On 8 September 2015, the EU finalised negotiations with the United States on high data protection standards for transatlantic law enforcement cooperation (“Umbrella Agreement”) which in fact reasserts citizens’ fundamental right to privacy on both sides of the Atlantic.
The EU-US data protection “Umbrella Agreement” provides a high-level data protection framework for EU-US law enforcement cooperation by regulating the exchange of personal data (e.g. names, addresses, criminal records) between the EU and the US for the purpose of prevention, detection, investigation and prosecution of criminal offences, including terrorism, in the framework of police and judicial cooperation in criminal matters.
In fact, the kinds of protection guaranteed are numerous: a clear limitation of data use; the prior consent of the country of origin if the data is transferred to a third country; retention time limits; right of the individuals concerned to access and rectify their data. However, and what is absolutely new, EU citizens will have the same judicial redress rights as US citizens in case of privacy breaches.
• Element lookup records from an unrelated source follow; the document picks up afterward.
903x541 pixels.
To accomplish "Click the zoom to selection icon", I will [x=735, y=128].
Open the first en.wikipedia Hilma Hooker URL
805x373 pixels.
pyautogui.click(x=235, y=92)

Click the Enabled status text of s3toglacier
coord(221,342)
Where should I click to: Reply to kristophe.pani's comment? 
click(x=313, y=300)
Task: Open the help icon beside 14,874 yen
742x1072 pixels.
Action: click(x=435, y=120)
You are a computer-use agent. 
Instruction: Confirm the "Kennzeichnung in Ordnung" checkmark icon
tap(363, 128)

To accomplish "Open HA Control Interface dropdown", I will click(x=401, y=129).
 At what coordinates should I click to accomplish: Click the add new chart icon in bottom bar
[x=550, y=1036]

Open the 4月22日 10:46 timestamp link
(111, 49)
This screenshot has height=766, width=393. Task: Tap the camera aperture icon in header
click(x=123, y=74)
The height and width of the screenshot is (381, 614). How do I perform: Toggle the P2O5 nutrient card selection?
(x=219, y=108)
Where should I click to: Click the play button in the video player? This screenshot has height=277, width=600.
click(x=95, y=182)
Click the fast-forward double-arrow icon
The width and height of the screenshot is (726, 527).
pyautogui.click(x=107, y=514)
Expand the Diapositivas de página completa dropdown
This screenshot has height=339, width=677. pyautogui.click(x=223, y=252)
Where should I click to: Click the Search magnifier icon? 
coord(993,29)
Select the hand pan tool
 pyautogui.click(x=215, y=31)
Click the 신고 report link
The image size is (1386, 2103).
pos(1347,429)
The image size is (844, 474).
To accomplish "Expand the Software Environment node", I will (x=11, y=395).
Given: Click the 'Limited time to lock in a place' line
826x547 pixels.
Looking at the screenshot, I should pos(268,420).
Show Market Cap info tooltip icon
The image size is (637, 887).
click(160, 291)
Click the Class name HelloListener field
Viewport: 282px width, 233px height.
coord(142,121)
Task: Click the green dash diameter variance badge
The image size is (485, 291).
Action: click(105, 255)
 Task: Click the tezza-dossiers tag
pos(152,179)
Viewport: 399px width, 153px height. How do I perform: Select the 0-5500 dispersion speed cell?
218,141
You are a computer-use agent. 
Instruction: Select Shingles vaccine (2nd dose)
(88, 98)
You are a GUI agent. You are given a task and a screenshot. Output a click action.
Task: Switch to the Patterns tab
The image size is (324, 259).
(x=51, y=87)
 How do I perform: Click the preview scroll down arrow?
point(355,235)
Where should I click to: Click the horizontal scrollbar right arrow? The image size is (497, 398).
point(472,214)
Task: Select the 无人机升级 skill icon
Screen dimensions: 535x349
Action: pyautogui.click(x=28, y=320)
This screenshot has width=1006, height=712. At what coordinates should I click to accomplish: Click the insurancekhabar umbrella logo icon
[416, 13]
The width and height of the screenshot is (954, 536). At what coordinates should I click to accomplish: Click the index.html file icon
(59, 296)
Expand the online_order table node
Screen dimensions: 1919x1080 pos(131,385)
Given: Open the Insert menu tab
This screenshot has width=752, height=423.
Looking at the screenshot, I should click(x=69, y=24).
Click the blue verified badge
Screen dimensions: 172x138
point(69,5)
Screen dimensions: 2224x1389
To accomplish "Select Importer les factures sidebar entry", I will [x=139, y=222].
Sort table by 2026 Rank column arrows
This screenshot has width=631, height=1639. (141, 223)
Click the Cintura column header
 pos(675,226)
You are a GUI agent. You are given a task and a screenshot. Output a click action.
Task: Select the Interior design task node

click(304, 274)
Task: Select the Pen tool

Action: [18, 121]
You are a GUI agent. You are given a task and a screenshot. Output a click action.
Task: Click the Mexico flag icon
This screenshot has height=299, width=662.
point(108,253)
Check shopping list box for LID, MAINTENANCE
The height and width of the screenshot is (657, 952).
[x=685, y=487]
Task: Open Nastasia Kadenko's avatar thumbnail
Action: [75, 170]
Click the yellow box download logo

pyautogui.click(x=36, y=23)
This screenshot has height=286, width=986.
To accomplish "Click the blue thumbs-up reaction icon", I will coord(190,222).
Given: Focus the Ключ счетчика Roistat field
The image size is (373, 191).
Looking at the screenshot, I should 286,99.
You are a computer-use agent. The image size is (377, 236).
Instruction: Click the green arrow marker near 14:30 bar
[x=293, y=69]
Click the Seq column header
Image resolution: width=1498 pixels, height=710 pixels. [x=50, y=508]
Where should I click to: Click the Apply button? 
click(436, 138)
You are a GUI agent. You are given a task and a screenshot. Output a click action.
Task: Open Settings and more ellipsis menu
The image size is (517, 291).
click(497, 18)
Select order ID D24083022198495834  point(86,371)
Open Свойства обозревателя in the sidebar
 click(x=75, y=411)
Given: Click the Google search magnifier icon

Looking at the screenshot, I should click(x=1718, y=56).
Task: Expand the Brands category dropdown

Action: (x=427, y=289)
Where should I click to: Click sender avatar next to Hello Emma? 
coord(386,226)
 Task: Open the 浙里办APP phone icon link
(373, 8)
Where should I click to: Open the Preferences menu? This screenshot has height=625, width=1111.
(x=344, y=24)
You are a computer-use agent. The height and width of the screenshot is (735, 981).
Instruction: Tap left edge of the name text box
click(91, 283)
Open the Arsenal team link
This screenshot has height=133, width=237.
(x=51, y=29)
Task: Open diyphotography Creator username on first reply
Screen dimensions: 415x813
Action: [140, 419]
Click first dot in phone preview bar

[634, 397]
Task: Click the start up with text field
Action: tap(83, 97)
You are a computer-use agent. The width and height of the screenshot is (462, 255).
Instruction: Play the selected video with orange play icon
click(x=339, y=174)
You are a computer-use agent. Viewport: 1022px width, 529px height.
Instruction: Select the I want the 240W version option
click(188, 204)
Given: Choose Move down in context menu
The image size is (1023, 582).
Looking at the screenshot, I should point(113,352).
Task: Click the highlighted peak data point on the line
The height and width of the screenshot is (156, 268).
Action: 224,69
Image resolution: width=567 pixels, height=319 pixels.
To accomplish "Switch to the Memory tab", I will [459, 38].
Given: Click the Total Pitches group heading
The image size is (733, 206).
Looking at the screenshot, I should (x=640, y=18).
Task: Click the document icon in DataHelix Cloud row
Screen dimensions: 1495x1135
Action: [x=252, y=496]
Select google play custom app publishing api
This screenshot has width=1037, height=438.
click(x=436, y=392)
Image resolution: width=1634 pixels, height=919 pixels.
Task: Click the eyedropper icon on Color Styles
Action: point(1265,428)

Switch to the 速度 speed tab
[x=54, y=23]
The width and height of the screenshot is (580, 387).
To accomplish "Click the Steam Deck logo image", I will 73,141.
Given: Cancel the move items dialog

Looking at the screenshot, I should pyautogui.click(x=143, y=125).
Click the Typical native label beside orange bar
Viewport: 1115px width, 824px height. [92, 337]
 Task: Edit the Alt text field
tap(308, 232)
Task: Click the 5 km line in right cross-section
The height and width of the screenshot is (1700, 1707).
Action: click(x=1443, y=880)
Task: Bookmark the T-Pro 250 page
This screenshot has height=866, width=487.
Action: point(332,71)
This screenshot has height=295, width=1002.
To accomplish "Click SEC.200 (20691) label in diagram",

The agreement represents a remarkable achievement for 2 reasons: 1) it finally establishes a common ground for data protection, a field where the “cultural gap” between Europe and the US has traditionally been wide; 2) It contributes to rebuild trust in EU-US data flow, particularly damaged after the 2013 scandal of large-scale US intelligence surveillance of private communications (with political leaders being bugged themselves) denounced by former National Security Agency (NSA) subcontractor Edward Snowden.
The “Umbrella Agreement” will be signed and formally concluded only after the US Judicial Redress Bill will be approved by the Congress, which is highly likely, since it was introduced as a bipartisan proposal and enjoys the strong support of the Obama administration.